Sua mãe era uma empregada doméstica que já trabalhou para a lendária atriz Lucille Ball. Seu pai morou na seção 14. Mas quando foram deslocados, o pai recusou-lhe um empréstimo para comprar outra casa.
A mãe de Devers disse a ele que as pressões do redlining e do racismo levaram seu pai ao álcool. “Nossa família foi destruída”, disse ele. “Meu pai nunca se recuperou do alcoolismo.” Ele morreu aos 68 anos.
Devers disse que seus irmãos “sentiam falta de estar perto do pai”, sem especificar. Ele disse que muitas vezes se perguntava como seria a vida para ele e sua família se nunca tivessem sido forçados a sair de casa.
Lawrence Williams, 77, que agora mora em Columbia, Mississippi. Ele tinha “10 ou 11 anos” quando abriu a porta para um homem operando uma escavadeira amarela. Williams encontrou sua mãe, Lucille McFarland, que foi informada de que eles teriam o fim de semana de folga antes de retornar na manhã de segunda-feira para destruir sua casa.
“Ainda me lembro de minha mãe sentada naquela mesa chorando”, disse ele. “Minha mãe era empregada doméstica e ganhava US$ 1,35 por hora; Ele simplesmente não tinha dinheiro para se levantar e se mudar. Ele não tinha carro.”
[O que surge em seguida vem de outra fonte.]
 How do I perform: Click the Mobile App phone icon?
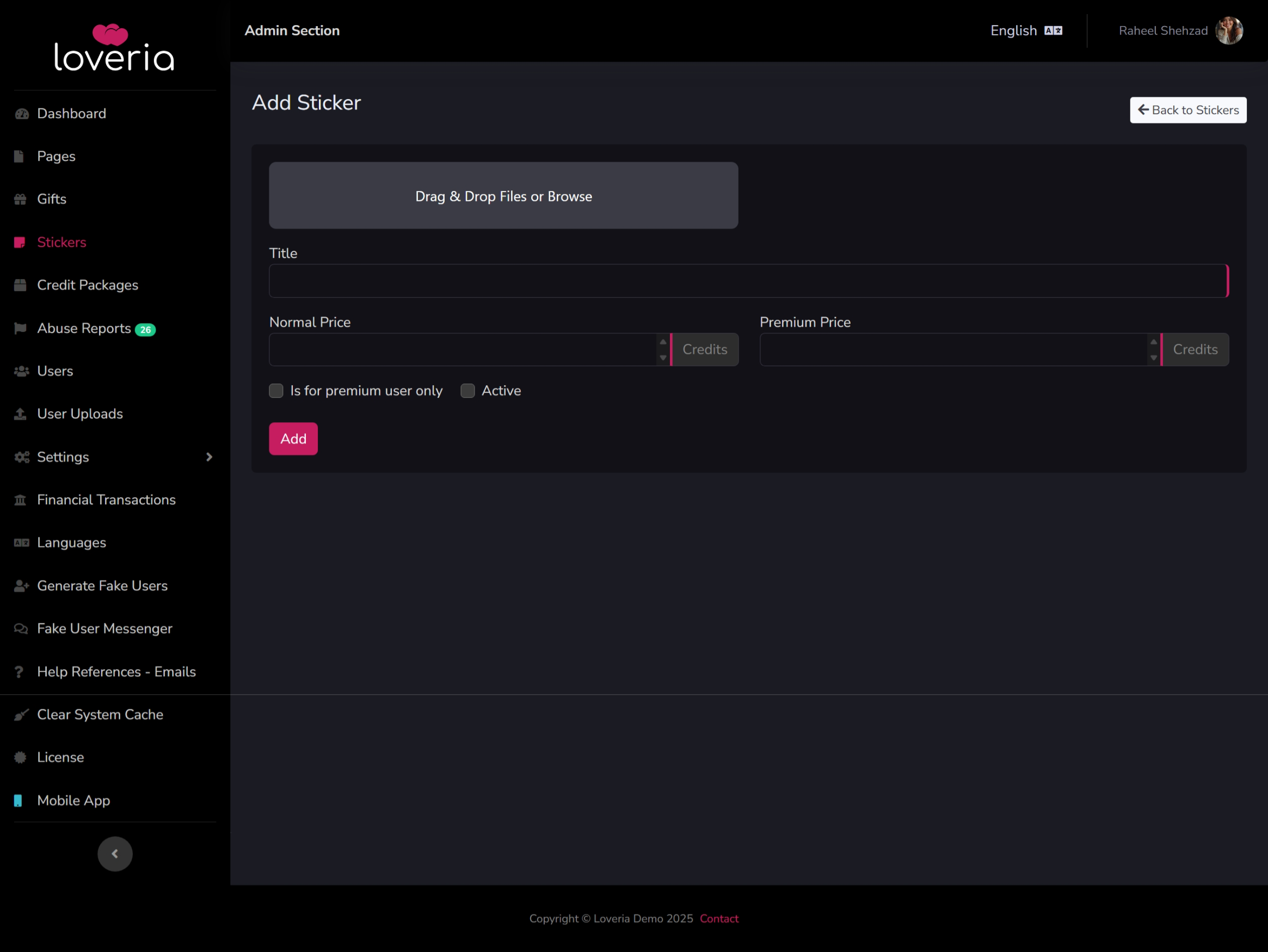tap(19, 801)
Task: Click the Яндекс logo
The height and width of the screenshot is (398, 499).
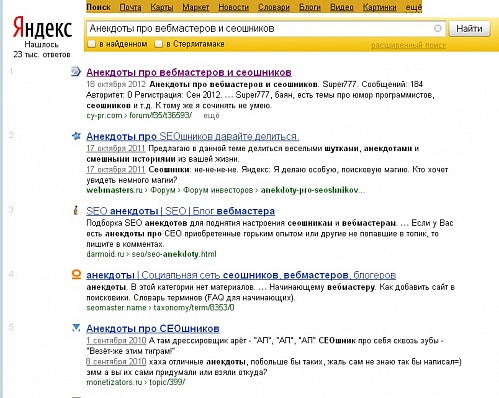Action: 42,27
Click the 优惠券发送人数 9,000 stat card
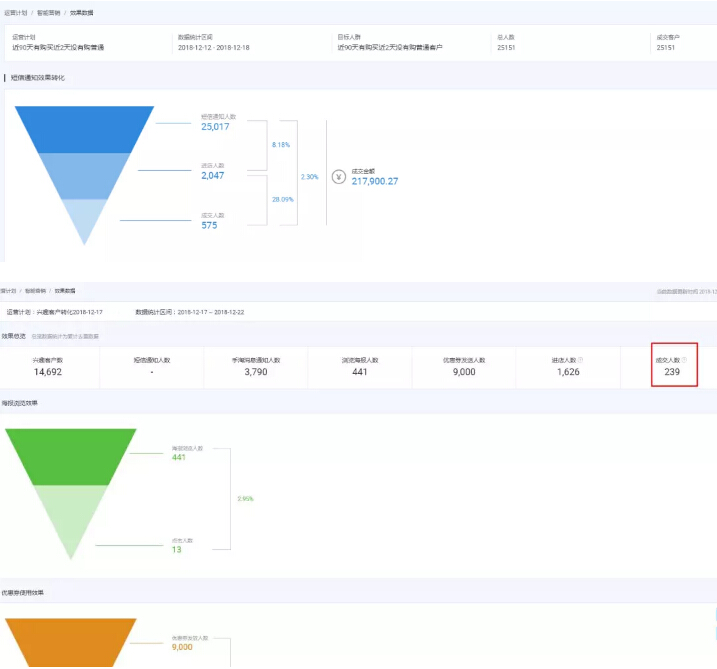This screenshot has width=717, height=669. click(x=464, y=367)
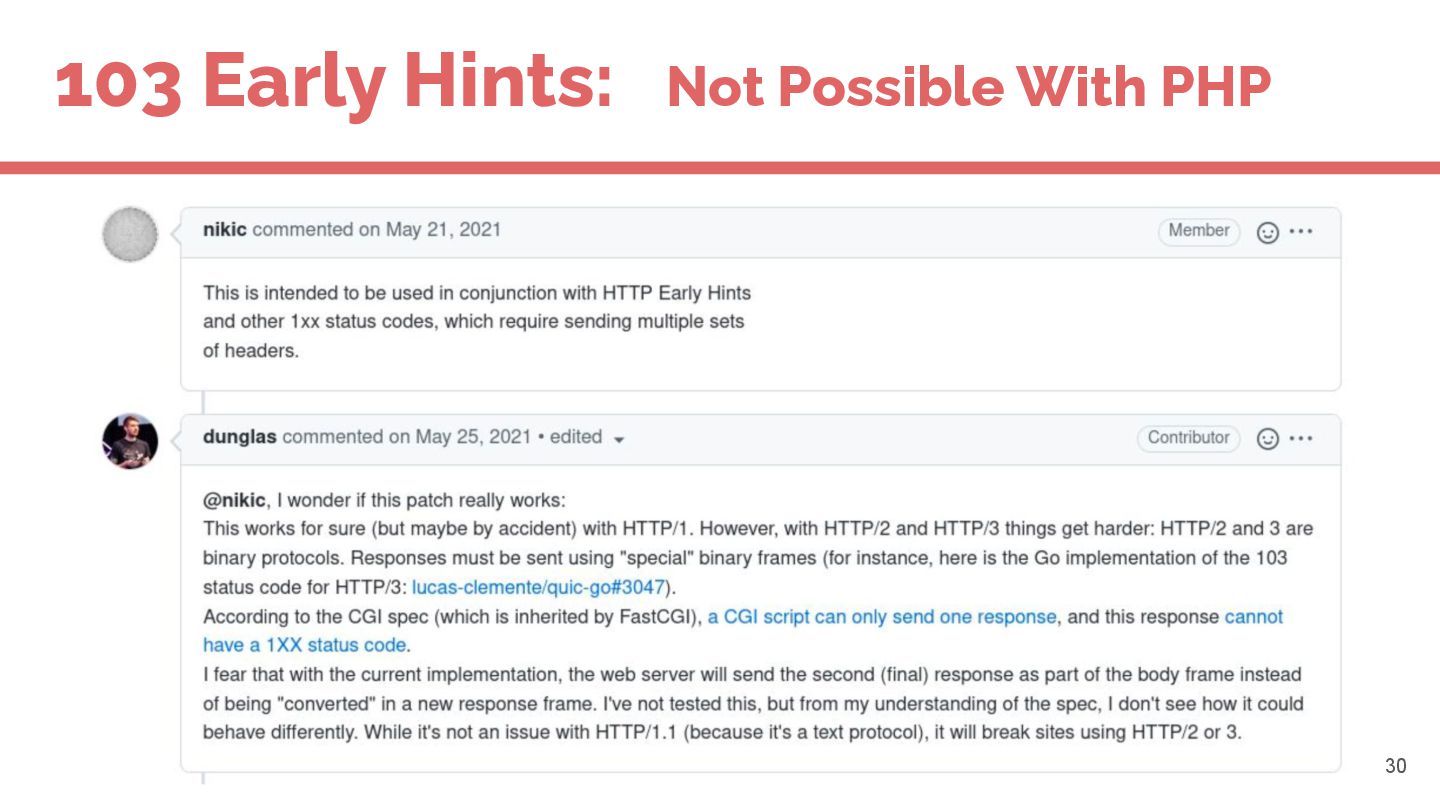The height and width of the screenshot is (810, 1440).
Task: Click the May 25, 2021 comment timestamp
Action: [473, 437]
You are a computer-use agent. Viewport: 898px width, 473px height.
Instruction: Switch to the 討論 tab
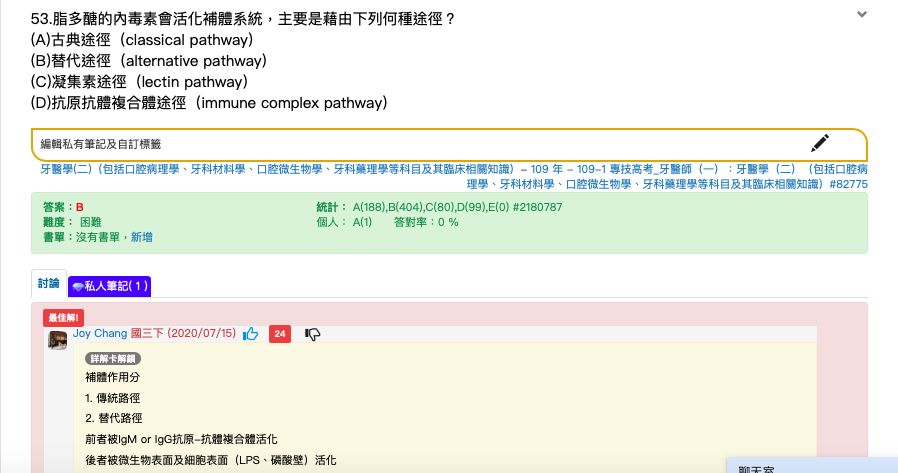point(48,284)
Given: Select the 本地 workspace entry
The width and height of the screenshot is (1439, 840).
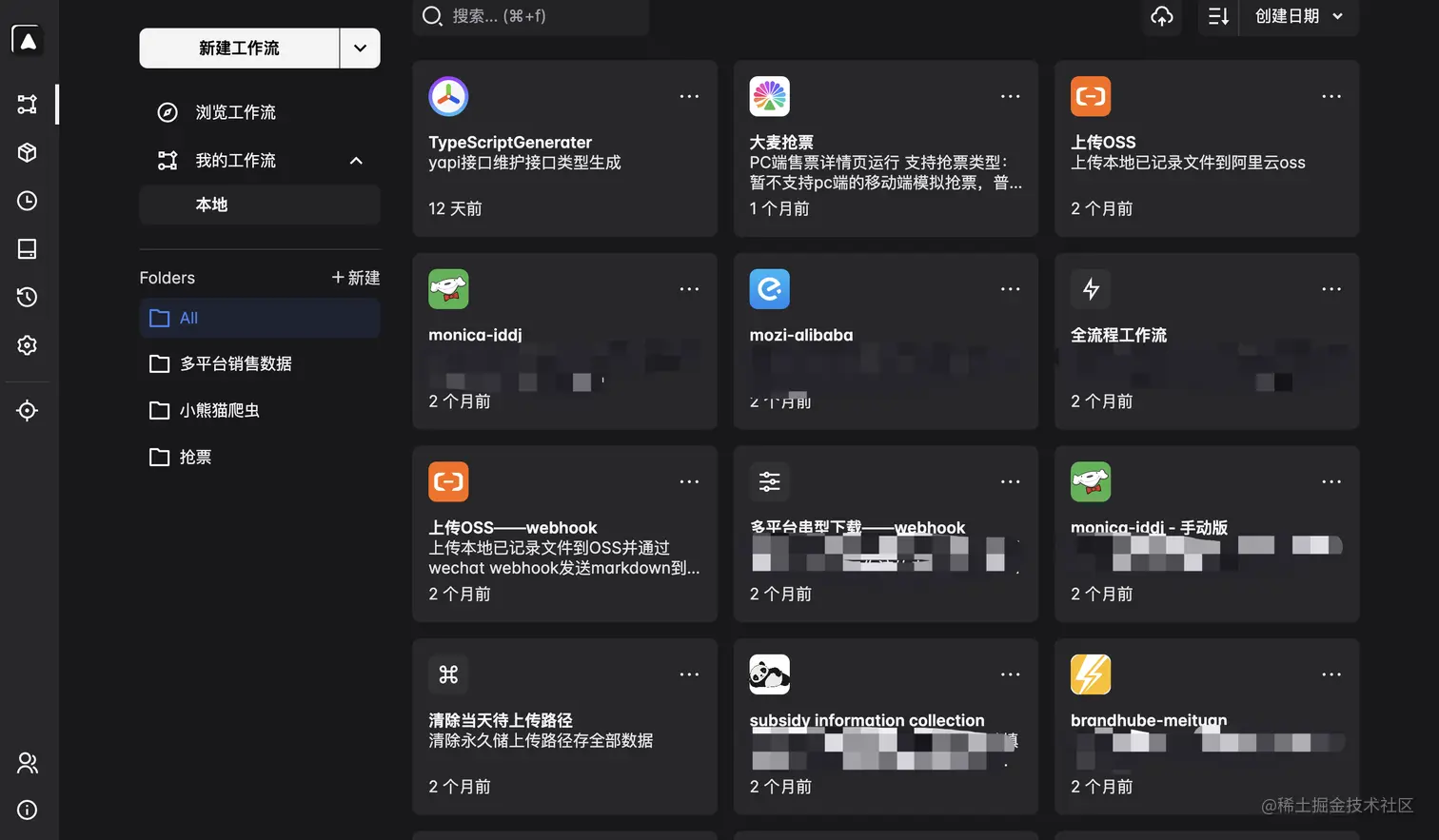Looking at the screenshot, I should (x=211, y=205).
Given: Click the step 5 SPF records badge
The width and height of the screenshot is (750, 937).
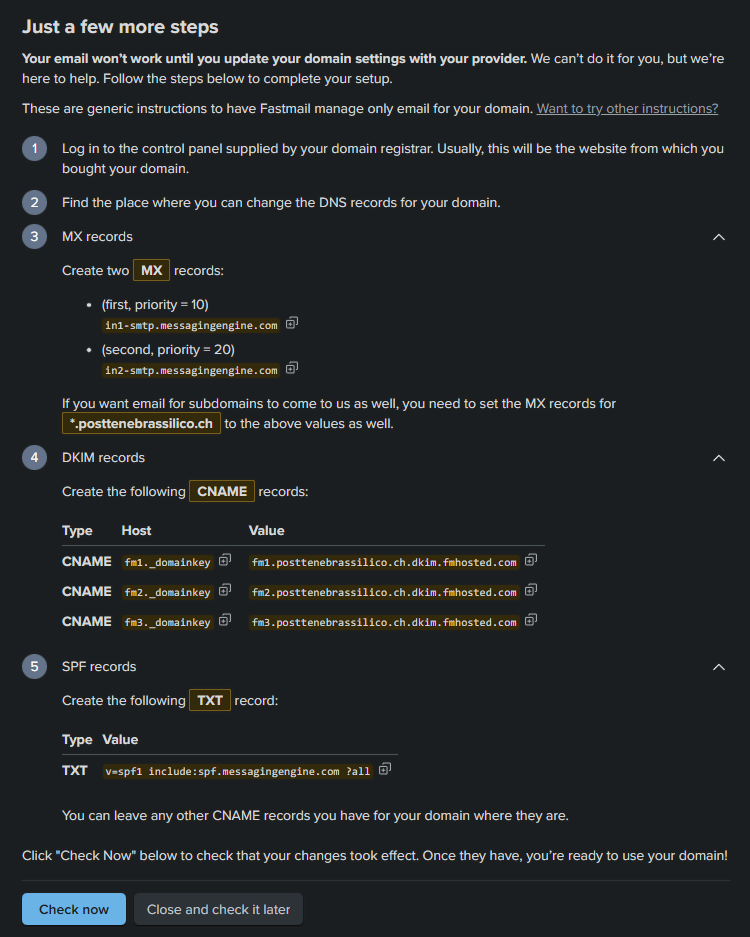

Williams e seu irmão mais novo foram a uma loja próxima e trouxeram algumas caixas. Eles ajudaram a mãe no que puderam. A mãe de Devers levou a mãe de Williams para caçar a casa da mãe, mas foi difícil. Ele finalmente pousou em um trailer de caça a homens, cerca de 24 quilômetros ao norte de Palm Springs, que não tinha banheiro nem cozinha. Eles tiveram que usar o banheiro do posto de gasolina ao lado. Eles suportaram essas condições por três meses antes de encontrarem um lugar permanente com mais ajuda da mãe de Devers.
“Traumatizante”, disse Williams. “Eu estava com medo de ter que estudar lá durante todo o verão, uma escola só para brancos. Falar sobre isso é como uma ferida antiga que começa a sangrar novamente.
McFarland, mãe de Williams, tem 101 anos e mora com ele no Mississippi. Quando o seu filho lhe contou recentemente sobre os esforços para obter compensação pelo deslocamento, ela disse: “Não”, disse o filho. “É muito traumatizante para ele. Ele é do Mississippi e assistiu à Klan. Então o incidente aconteceu na Califórnia. Ele ficou traumatizado durante toda a vida.”
O acordo trouxe uma sensação de alívio. Não é dinheiro, dizem os sobreviventes, mas o reconhecimento público dos danos causados.
“Vencer significava tudo para nossos pais”, disse Holland. “Eles nos mantiveram em movimento, pensando neles nessa luta. Eu disse a Pearl: ‘Acho que não conseguirei aguentar mais um ano com isso.’ Estávamos cansados, percorrendo a Califórnia para lutar contra isso. Não deveria ter demorado tanto para fazer a coisa certa.”
Martin, o advogado, disse que embora todos estejam regozijando-se com a vitória, seu trabalho está longe de terminar. Querem garantir que todos os elementos do acordo se concretizem. Ele chamou o caso de “a jornada de uma vida”.
“Foi liderado por pessoas em seus anos de crepúsculo”, disse ele. “Refiro-me aos reformados, muitos em cadeiras de rodas, com bengalas, andadores, doentes, que são marginalizados, vilanizados, esquecidos, apagados e, pela primeira vez, a sua humanidade e a sua dignidade estão a ser reconhecidas. Isso é vitória.”